▶ _Input for this task_
________
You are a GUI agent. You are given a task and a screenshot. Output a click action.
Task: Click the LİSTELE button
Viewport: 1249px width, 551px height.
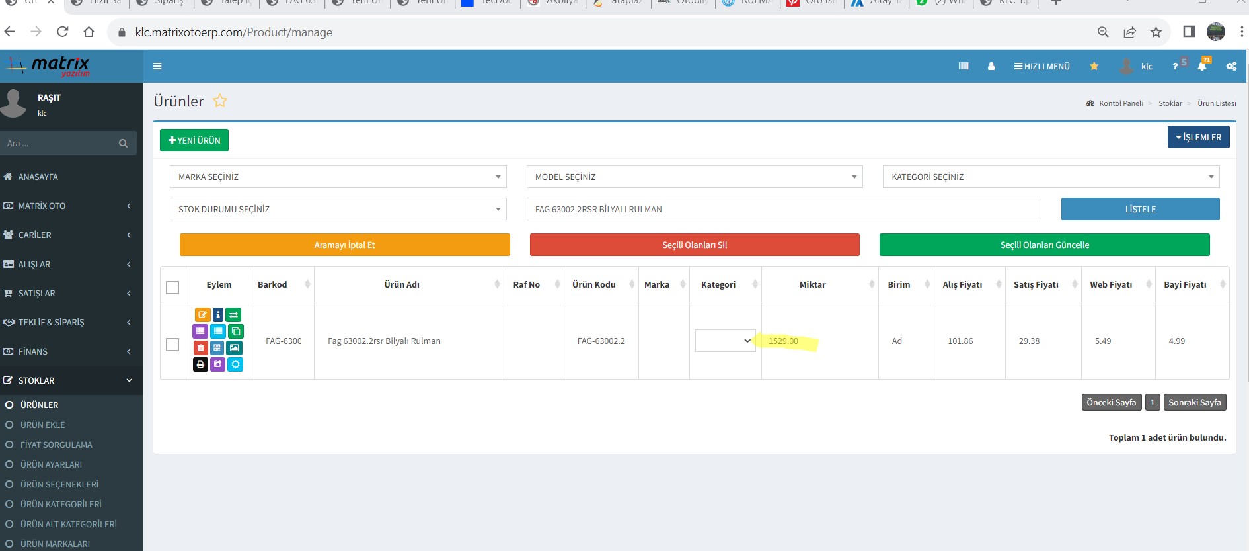coord(1140,209)
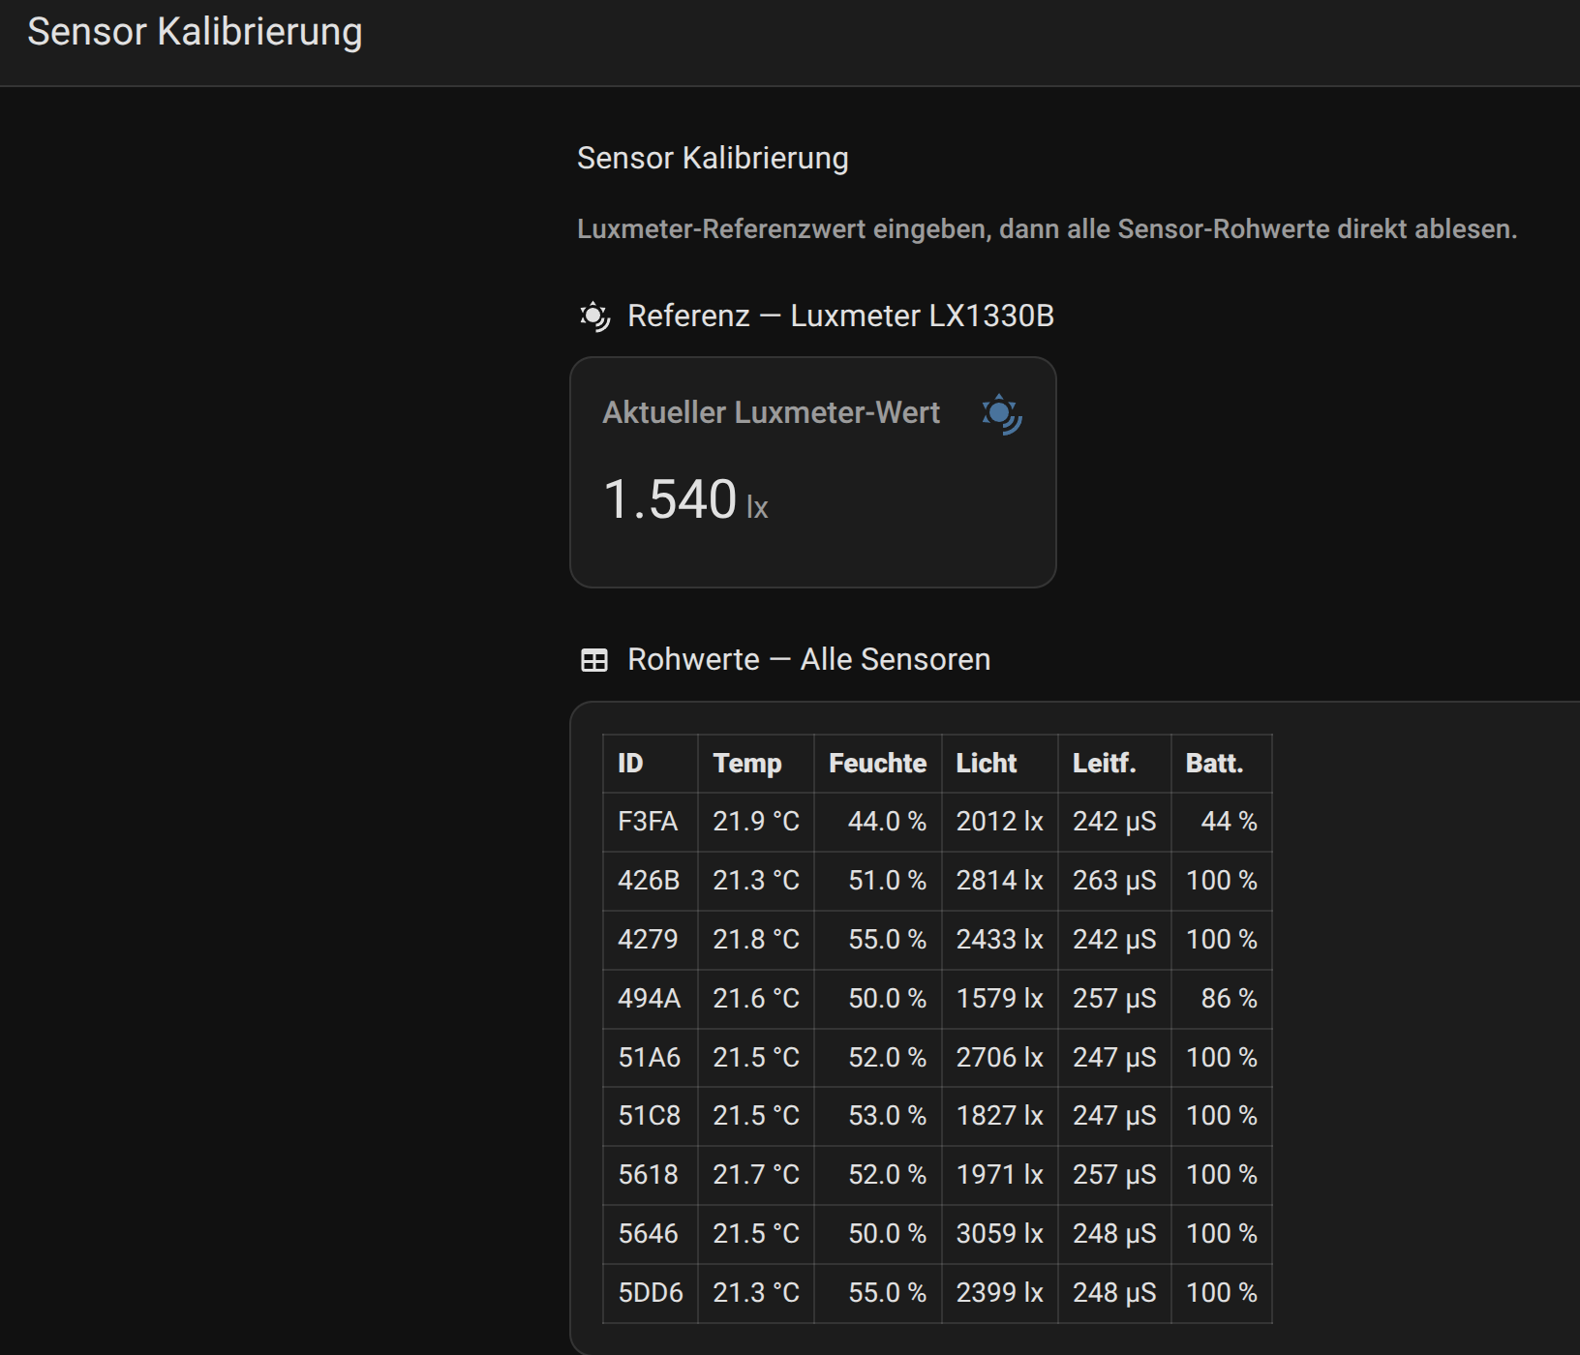Click the Luxmeter-Referenzwert instruction text
1580x1355 pixels.
point(1047,229)
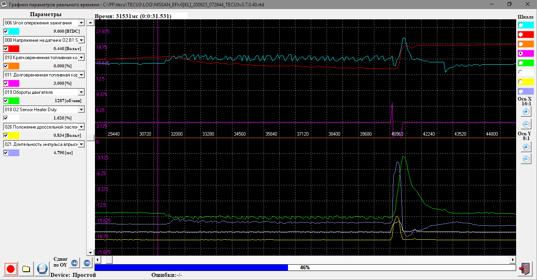Click the blue copy documents icon
This screenshot has height=280, width=537.
coord(42,269)
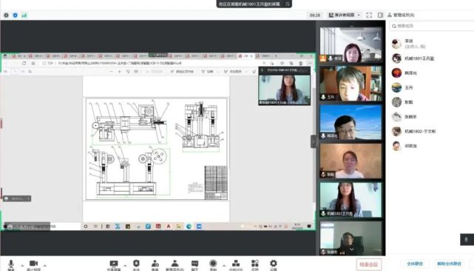Open the invite participants icon
The height and width of the screenshot is (271, 474).
click(x=155, y=264)
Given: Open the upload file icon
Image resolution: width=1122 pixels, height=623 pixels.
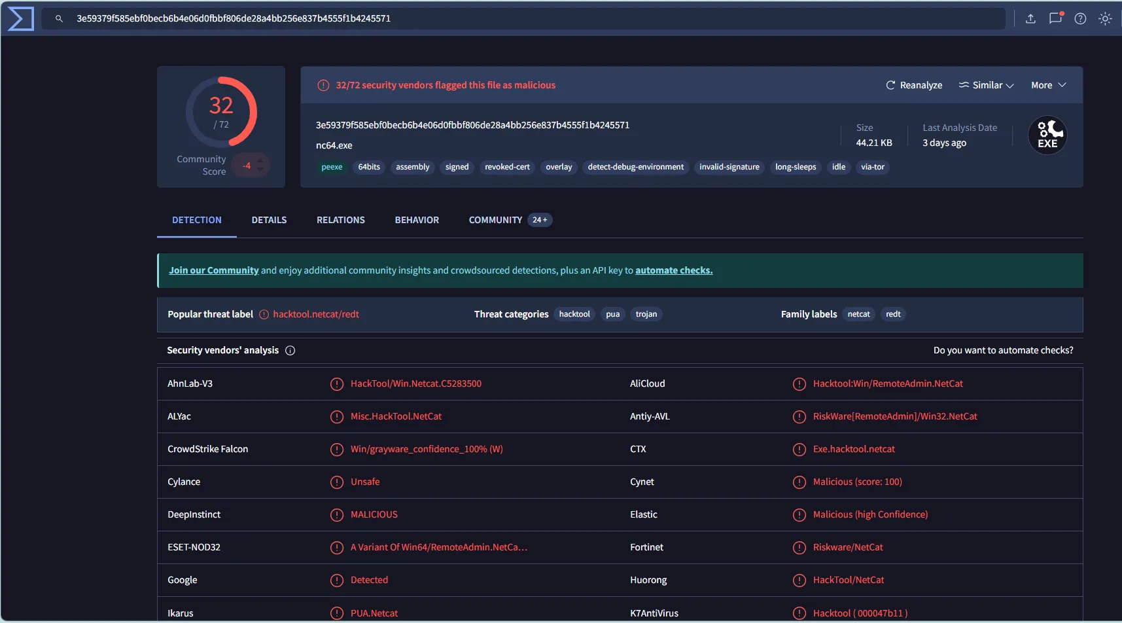Looking at the screenshot, I should click(x=1030, y=19).
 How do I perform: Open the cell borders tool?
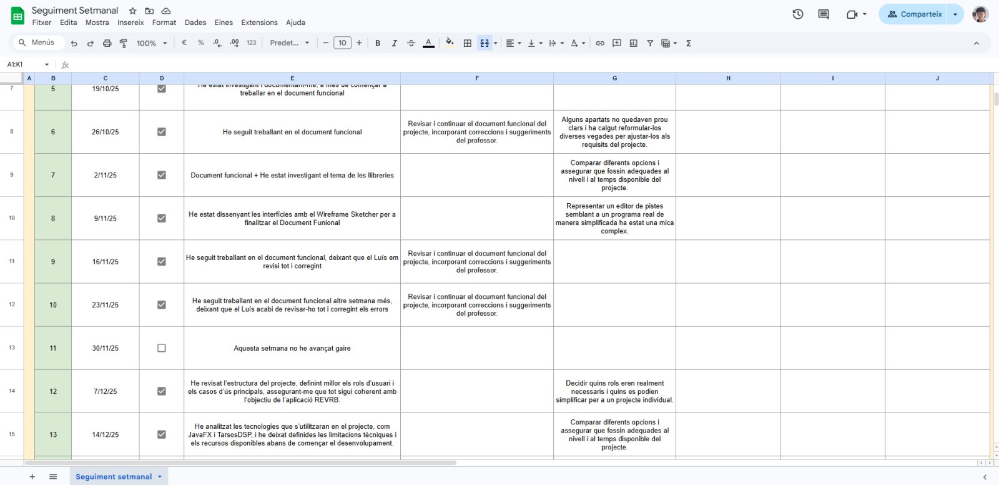click(x=467, y=43)
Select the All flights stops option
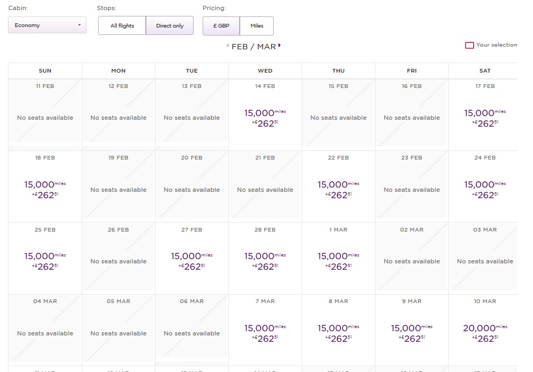 122,25
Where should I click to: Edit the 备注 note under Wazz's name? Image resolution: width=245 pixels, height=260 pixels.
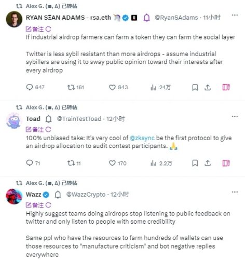(x=35, y=205)
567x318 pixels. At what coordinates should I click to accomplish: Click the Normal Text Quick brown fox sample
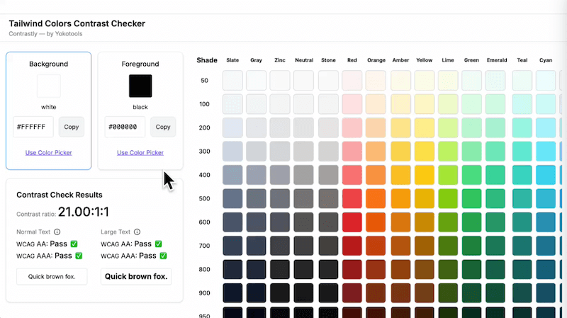pyautogui.click(x=52, y=276)
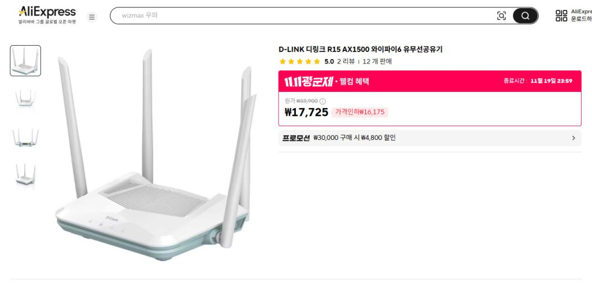This screenshot has height=288, width=592.
Task: Click the 11.11 광군제 sale logo
Action: (307, 81)
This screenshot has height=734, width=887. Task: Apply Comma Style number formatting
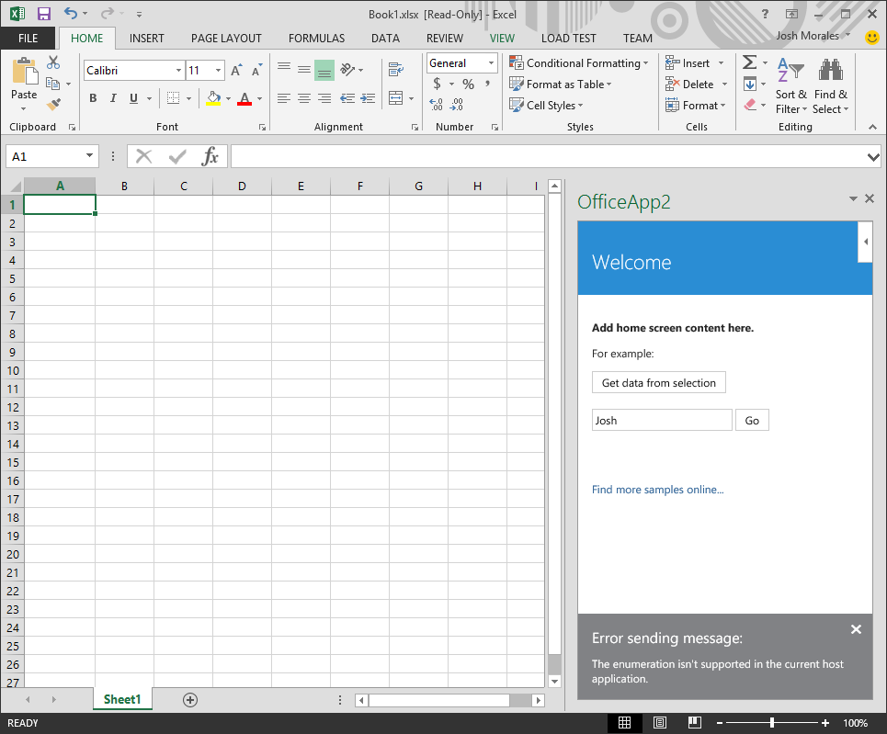pyautogui.click(x=488, y=83)
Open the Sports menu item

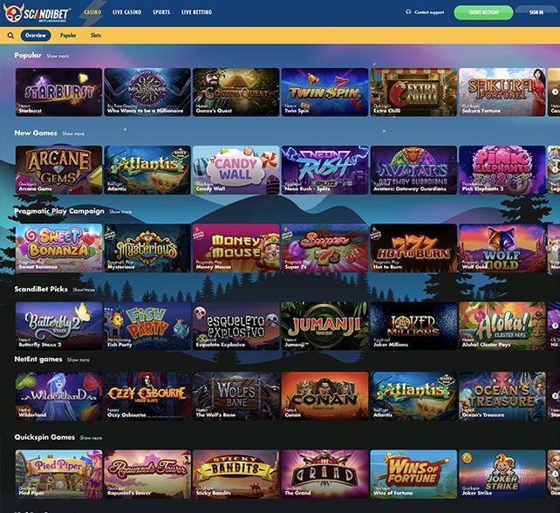tap(161, 12)
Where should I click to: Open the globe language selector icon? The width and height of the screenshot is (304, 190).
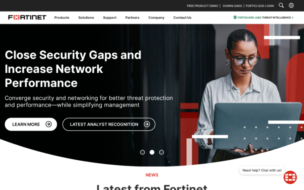tap(291, 5)
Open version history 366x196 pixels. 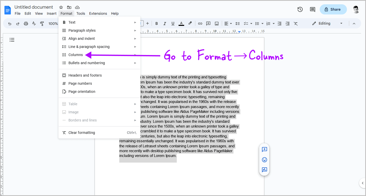tap(300, 9)
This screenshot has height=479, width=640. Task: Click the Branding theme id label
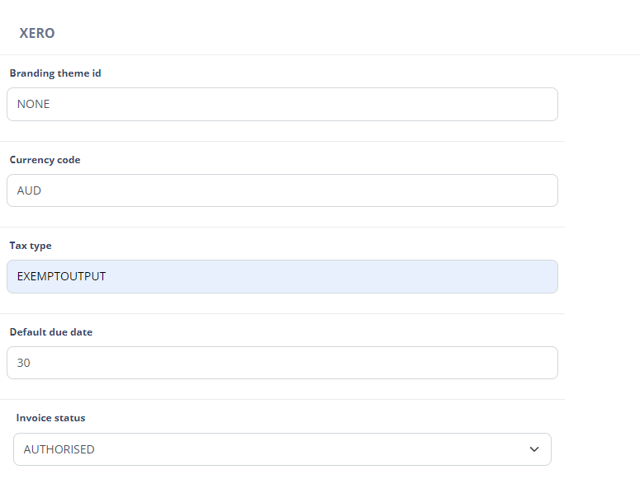[55, 73]
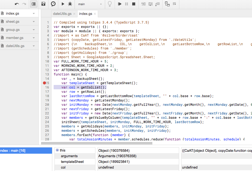Run the script with the play icon
Viewport: 252px width, 171px height.
click(x=63, y=4)
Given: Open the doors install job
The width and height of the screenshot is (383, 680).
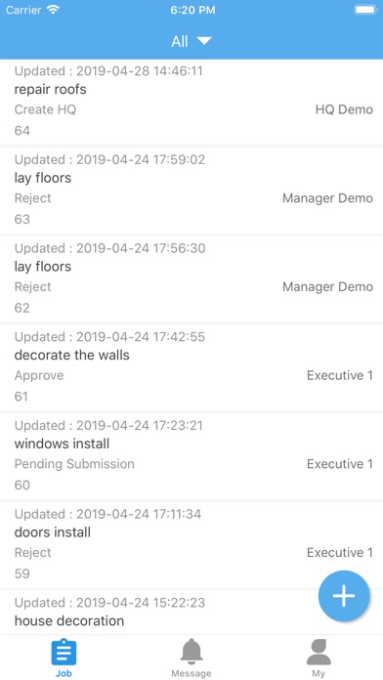Looking at the screenshot, I should [x=192, y=545].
________
▶ _Exercise goal_
Lines from the one holding "This screenshot has height=479, width=640." down to the last line of the entries above must be retyped exactly, inclusive of both, with no pictures and nothing else.

▶ _The completed task_
This screenshot has height=479, width=640. Task: Click the Branding theme id label
[55, 73]
Run the script with the play icon
Viewport: 252px width, 171px height.
click(x=63, y=4)
Given: Open the doors install job
The width and height of the screenshot is (383, 680).
Looking at the screenshot, I should [x=192, y=545].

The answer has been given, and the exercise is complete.